** RECORDS FOR THIS EXERCISE follows **

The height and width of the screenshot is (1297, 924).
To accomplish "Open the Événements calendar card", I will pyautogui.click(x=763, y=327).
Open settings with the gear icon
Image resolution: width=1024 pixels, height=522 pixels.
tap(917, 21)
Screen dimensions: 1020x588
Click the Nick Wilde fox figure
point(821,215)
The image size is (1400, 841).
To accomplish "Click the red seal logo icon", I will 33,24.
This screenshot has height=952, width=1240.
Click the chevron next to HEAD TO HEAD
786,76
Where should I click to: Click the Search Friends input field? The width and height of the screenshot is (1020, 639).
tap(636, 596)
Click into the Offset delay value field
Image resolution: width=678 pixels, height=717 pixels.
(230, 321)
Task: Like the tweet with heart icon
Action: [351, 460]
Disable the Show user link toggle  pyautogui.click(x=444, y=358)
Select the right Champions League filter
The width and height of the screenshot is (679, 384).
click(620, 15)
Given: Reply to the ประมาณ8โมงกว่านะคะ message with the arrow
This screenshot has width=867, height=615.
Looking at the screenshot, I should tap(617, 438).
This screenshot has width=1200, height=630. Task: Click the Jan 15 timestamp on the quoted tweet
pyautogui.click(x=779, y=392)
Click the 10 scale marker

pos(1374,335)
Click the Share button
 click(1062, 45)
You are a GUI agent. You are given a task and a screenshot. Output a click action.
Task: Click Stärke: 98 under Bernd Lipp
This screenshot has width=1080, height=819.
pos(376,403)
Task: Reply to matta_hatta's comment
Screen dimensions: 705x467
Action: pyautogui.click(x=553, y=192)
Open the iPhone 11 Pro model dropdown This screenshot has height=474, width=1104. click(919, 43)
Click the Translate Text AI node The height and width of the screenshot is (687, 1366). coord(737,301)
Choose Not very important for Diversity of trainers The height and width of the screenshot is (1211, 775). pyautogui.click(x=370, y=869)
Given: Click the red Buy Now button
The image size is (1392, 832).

** End of RECORDS FOR THIS EXERCISE **

- WORK REQUIRED -
Transcribe exactly, and only, the lines from the one with "Task: Click Stärke: 98 under Bernd Lipp" through the last line of the data.

- SOLUTION -
Task: Click Stärke: 98 under Bernd Lipp
This screenshot has width=1080, height=819.
pos(376,403)
Task: Reply to matta_hatta's comment
Screen dimensions: 705x467
Action: pyautogui.click(x=553, y=192)
Open the iPhone 11 Pro model dropdown This screenshot has height=474, width=1104. click(919, 43)
Click the Translate Text AI node The height and width of the screenshot is (687, 1366). coord(737,301)
Choose Not very important for Diversity of trainers The height and width of the screenshot is (1211, 775). pyautogui.click(x=370, y=869)
Given: Click the red Buy Now button
The image size is (1392, 832).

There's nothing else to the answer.